Real, physiological transformation occurs, say scientists who study the human mind, when we diligently practice something new repeatedly over a period of time, moment by moment, day by day.  God does not wave a magic wand and change us as some seem to believe.  That is what I was taught as a Baptist long ago. The Lord shows us the way because He is the Way, empowers us with grace to walk along it and then invites us to step out of the boat.  Human beings do not change overnight.  That is not how we were created and not how we work.  The transformation we seek and that the Lord offers is not only mental it is physiological.  Christ calls us and empowers us, but the work is ours to do, it is real and has verifiable effects.

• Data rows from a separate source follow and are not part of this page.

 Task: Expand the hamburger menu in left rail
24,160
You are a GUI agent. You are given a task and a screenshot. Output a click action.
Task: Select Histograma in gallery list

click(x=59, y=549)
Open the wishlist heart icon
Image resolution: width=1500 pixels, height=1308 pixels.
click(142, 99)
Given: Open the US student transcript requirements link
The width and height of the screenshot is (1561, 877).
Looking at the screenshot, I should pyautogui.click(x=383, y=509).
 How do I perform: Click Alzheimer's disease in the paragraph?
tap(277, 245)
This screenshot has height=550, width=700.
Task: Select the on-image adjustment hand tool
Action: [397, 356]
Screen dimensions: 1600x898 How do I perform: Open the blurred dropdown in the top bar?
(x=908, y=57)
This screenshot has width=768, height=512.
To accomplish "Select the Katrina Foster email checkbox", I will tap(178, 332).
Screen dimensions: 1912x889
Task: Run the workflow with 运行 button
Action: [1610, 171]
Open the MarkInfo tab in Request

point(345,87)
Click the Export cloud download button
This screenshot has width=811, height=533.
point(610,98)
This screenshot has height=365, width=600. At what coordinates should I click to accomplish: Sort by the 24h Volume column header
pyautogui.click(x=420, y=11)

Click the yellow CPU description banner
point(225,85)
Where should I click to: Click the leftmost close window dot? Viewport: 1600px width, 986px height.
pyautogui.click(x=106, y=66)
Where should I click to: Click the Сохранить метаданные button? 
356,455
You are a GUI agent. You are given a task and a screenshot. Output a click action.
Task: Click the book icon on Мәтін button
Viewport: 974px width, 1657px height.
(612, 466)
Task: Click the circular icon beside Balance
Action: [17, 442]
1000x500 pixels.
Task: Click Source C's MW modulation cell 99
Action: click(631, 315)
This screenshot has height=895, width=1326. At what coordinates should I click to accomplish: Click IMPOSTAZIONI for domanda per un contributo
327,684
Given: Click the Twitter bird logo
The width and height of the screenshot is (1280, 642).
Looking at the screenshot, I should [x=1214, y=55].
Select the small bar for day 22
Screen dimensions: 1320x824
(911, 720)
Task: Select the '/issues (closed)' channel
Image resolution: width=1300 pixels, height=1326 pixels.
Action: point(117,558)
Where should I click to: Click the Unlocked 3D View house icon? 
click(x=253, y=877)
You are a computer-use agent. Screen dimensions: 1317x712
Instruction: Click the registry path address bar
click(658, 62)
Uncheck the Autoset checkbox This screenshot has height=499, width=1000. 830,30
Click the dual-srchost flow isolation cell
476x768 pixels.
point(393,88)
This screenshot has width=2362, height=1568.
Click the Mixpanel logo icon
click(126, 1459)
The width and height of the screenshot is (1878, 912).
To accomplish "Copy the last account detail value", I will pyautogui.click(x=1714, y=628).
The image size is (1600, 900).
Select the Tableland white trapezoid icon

Through prayer, meditation and contemplation we learn to enter what one writer calls the gap between thoughts where there is only silence, where there are no sounds, no voices, no images , where the imagination rests from its labor.  This is why Peter was able to walk on the water for a time.  For a moment he was able to enter that place where Christ dwells. True spirituality lifts us entirely out of this passing world into the eternal kingdom passing, as Dionysius the Areopagite says, "beyond everything."  This is what St. Isaac spoke of when he instructed his readers to purify their minds, not merely of sin, but of everything.  When Peter's mind tempted him to reconsider the wisdom of silence he began to sink.

When I spoke last summer with Sister Ignatia, Fr. Elias Bitar's daughter, a dear friend who is a nun in Greece I asked her about the spiritual practice she was taught to do in her cell. I learned that they pray in silence with few words and concentrate on living only in the moment.  This confirmed for me the path we must take as well.

My brothers and sisters, the Divine Liturgy is par excellance the school of spiritual practice.   Our worship is repetitious because that is what the heart and mind need in order to be transformed, but we must adopt a practice nurtured by it and the teachings of Holy Orthodoxy in the space of our own homes.  Once a week will not do if one is interested in a true transformation of heart and mind.  The more we practice, the more we change.  The more we enter into silence the more the kingdom appears and the peace that passes all understanding awakens in the depths of our souls.